S4-2: the sender proxy node encrypts the source file data in the Encryption and decryption module using an Encryption algorithm encryption_selection specified in the under-chain file cross-chain policy.
S4-3: and the sender proxy node establishes a link through the under-link file cross-link module according to communication information such as the receiver proxy node IP, the public key and the like appointed in the under-link file cross-link strategy.

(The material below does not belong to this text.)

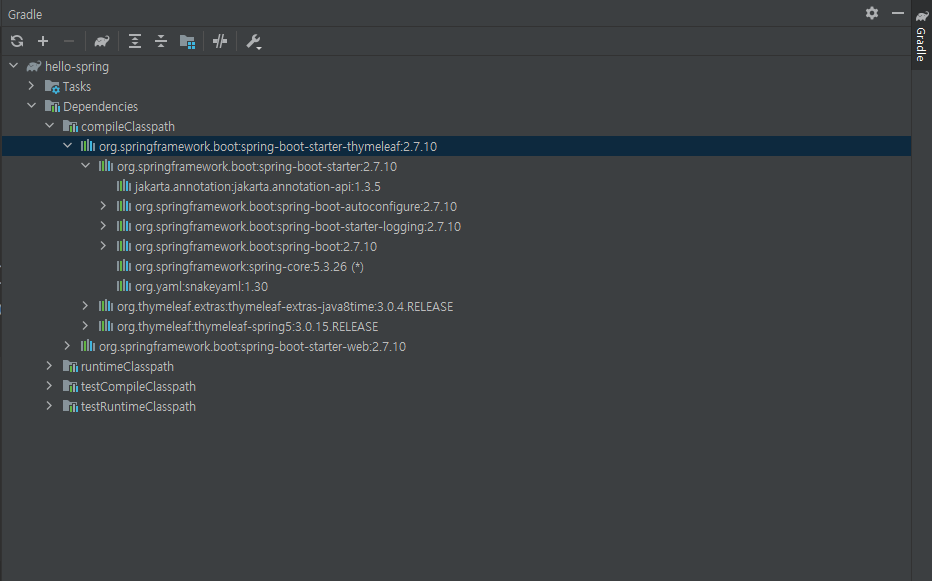Collapse the compileClasspath node
Viewport: 932px width, 581px height.
pos(49,126)
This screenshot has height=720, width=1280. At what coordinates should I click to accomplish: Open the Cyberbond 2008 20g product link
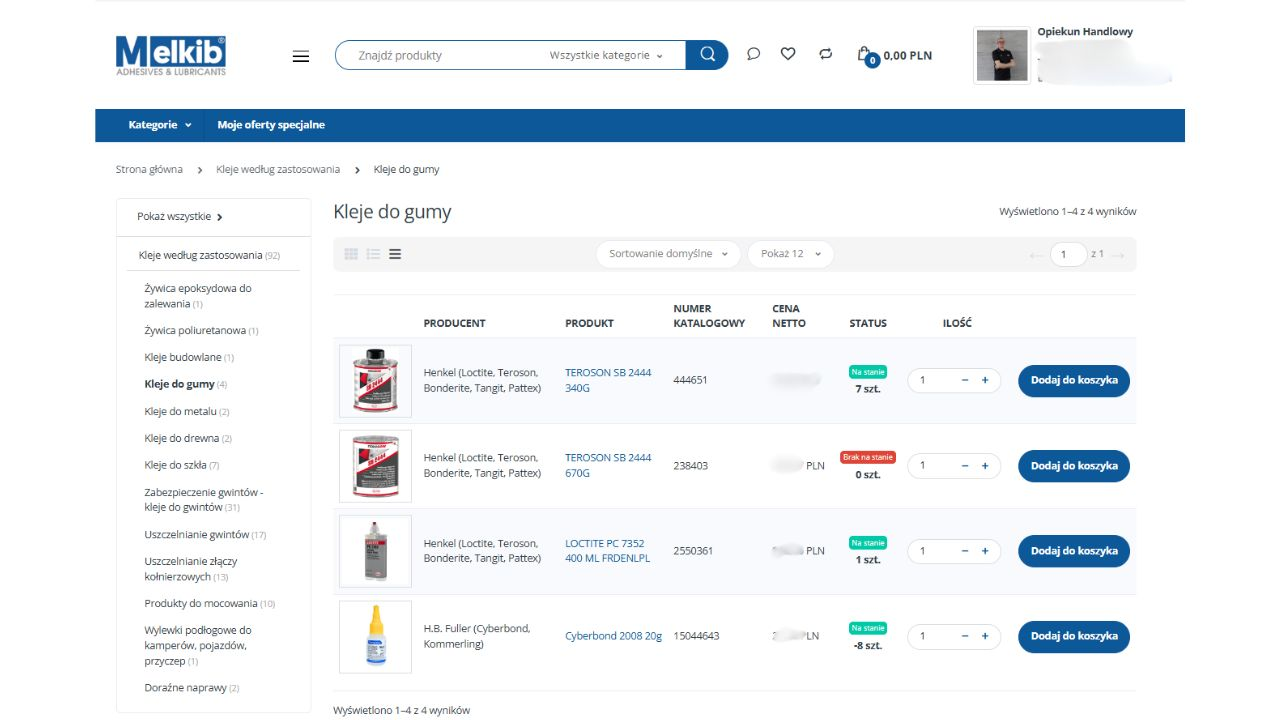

S4-4: and the proxy nodes of the two straddling sides use the Transfer protocol transfer_selection specified in the under-chain file straddling policy to carry out under-chain file straddling.
S4-5: after the under-chain file is finished, the receiving agent node verifies the integrity and the correctness of the data in the data verification module. And uploading the source file data to a local database for storage, and uploading file information, wherein the under-chain file cross-chain stage is finished.
S5-1: after the receiving party receives the file correctly, the receiving party enters a cross-link fruit feedback stage. The receiver forms a cross-chain feedback certificate according to the receiving, storing and uplink conditions of the self file data and submits the cross-chain feedback certificate to a notary group.
S5-2: and after receiving the feedback evidence, the notary group archives the current cross-chain record through a cross-chain record module.
S5-3: the cross-chain feedback proof is forwarded to the sender.
S5-4: after receiving the feedback proof of the cross-link, the sender processes the subsequent file according to the copy cross-link and the transfer cross-link.
In the above embodiments, it may be implemented in whole or in part by software, hardware, firmware, or any combination thereof. When used in whole or in part, is implemented in the form of a computer program product comprising one or more computer instructions. When loaded or executed on a computer, produces a flow or function in accordance with embodiments of the present invention, in whole or in part. The computer may be a general purpose computer, a special purpose computer, a computer network, or other programmable apparatus. The computer instructions may be stored in a computer-readable storage medium or transmitted from one computer-readable storage medium to another computer-readable storage medium, for example, the computer instructions may be transmitted from one website, computer, server, or data center to another website, computer, server, or data center by a wired (e.g., coaxial cable, fiber optic, digital Subscriber Line (DSL), or wireless (e.g., infrared, wireless, microwave, etc.) means. The computer readable storage medium may be any available medium that can be accessed by a computer or a data storage device such as a server, data center, etc. that contains an integration of one or more available media. The usable medium may be a magnetic medium (e.g., floppy Disk, hard Disk, magnetic tape), an optical medium (e.g., DVD), or a semiconductor medium (e.g., solid State Disk (SSD)), etc.
The foregoing is merely illustrative of specific embodiments of the present invention, and the scope of the invention is not limited thereto, but any modifications, equivalents, improvements and alternatives falling within the spirit and principles of the present invention will be apparent to those skilled in the art within the scope of the present invention.